# Given records
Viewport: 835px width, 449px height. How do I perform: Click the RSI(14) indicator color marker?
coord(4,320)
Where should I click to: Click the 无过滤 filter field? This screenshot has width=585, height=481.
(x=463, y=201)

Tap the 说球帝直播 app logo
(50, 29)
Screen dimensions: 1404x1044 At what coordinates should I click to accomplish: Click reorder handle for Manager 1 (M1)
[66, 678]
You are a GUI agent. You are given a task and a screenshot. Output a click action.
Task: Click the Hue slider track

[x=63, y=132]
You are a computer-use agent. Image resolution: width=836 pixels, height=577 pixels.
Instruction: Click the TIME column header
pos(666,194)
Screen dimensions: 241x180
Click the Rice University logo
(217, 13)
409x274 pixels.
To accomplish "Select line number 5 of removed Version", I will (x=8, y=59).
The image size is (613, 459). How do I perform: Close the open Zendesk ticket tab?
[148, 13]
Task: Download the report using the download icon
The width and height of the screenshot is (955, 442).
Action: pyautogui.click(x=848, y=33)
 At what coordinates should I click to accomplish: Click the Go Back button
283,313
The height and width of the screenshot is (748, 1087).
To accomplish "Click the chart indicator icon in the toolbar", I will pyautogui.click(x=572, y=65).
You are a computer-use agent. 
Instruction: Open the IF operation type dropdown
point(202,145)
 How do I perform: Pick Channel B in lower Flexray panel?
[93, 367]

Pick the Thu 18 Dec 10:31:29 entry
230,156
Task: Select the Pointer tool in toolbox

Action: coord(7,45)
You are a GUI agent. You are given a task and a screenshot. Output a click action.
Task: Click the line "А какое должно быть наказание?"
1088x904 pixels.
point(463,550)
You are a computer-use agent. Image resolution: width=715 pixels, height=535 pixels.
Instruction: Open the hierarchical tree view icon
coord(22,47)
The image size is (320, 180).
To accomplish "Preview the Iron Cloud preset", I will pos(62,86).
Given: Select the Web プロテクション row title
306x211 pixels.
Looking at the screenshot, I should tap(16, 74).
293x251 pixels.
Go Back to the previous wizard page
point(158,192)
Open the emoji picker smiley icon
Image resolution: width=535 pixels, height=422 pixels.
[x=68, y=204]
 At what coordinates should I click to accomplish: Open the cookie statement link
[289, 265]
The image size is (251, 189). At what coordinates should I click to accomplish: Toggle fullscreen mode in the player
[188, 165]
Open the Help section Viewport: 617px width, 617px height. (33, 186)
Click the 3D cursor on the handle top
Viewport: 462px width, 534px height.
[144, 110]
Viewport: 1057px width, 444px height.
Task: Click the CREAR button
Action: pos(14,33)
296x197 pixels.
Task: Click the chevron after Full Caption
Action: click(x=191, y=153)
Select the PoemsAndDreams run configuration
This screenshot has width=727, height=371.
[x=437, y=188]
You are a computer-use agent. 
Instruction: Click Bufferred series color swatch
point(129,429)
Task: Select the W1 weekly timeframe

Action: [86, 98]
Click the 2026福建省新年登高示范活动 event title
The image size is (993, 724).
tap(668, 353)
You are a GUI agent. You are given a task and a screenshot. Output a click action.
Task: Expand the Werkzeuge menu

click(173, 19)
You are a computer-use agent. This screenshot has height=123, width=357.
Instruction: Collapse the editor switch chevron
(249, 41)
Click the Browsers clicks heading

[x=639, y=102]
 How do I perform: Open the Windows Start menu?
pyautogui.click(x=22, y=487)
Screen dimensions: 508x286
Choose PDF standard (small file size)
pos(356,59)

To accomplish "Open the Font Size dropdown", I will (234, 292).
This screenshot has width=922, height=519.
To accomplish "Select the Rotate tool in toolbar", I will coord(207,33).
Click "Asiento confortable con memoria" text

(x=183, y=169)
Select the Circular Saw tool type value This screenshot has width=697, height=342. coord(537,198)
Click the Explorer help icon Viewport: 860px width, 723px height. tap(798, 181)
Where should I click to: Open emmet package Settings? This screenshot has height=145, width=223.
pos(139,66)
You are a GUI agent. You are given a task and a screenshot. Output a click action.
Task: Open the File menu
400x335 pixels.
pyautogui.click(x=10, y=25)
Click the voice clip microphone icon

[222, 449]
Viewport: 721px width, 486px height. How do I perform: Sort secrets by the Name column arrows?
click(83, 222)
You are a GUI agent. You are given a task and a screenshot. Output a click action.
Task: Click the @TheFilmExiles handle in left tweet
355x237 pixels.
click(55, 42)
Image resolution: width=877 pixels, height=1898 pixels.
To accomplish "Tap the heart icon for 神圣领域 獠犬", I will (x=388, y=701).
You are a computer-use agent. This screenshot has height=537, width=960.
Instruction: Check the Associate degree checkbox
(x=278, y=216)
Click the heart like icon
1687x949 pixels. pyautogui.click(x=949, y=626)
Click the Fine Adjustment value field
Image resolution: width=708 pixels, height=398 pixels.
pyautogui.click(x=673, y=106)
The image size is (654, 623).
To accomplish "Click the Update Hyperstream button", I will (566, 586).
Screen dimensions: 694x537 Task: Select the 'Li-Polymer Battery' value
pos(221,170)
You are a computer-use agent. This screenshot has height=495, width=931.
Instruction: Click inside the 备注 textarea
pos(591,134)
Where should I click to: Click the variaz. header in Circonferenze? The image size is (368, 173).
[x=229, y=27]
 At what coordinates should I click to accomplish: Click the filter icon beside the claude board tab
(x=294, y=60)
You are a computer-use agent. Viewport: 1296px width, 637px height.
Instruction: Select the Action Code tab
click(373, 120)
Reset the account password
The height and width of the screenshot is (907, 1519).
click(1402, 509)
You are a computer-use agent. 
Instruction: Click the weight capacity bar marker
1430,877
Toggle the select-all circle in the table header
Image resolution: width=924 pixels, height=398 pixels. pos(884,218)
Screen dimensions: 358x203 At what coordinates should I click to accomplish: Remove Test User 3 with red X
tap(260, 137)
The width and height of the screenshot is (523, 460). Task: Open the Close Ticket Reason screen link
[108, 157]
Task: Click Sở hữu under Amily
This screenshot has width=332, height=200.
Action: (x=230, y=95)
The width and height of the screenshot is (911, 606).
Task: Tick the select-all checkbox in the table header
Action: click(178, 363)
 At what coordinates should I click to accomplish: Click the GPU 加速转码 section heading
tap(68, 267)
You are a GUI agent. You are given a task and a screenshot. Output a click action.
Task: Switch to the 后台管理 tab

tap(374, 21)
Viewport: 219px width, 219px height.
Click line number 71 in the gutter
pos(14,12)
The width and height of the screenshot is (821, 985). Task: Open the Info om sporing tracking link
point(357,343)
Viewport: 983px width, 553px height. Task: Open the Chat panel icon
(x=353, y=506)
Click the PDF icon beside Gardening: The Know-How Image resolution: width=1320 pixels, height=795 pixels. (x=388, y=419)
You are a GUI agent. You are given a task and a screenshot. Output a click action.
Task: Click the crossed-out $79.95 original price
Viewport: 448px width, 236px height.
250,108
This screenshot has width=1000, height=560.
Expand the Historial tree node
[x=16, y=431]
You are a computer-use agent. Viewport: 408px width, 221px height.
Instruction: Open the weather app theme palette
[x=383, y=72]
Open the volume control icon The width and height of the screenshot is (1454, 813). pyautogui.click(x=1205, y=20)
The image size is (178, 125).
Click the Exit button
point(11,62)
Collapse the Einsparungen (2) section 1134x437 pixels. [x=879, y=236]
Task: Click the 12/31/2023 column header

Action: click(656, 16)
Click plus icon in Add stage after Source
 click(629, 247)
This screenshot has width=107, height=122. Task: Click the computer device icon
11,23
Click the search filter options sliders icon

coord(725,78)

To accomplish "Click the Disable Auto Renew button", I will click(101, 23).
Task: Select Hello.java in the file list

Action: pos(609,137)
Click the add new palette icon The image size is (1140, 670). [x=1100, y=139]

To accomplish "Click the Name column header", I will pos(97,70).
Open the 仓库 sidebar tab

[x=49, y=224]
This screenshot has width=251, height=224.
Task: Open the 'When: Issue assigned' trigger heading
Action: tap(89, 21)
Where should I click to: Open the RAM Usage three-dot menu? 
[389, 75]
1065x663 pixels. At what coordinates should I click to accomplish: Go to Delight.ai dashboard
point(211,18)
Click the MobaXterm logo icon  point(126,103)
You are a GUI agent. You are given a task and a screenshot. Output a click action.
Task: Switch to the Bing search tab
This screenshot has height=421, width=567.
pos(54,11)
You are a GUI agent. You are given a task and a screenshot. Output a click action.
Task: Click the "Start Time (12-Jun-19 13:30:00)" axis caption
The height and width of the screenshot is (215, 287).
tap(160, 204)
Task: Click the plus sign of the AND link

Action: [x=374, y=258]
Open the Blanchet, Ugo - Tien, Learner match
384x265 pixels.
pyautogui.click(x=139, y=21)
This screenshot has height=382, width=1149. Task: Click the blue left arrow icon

# What this task involves
Rewrite the rows from the one containing "The image size is (251, 189)." down through the one containing "Open the Help", replacing "player" with "video player" and keeping everything else the same.

# Expected answer
The image size is (251, 189). At what coordinates should I click to accomplish: Toggle fullscreen mode in the video player
[188, 165]
Open the Help section Viewport: 617px width, 617px height. (33, 186)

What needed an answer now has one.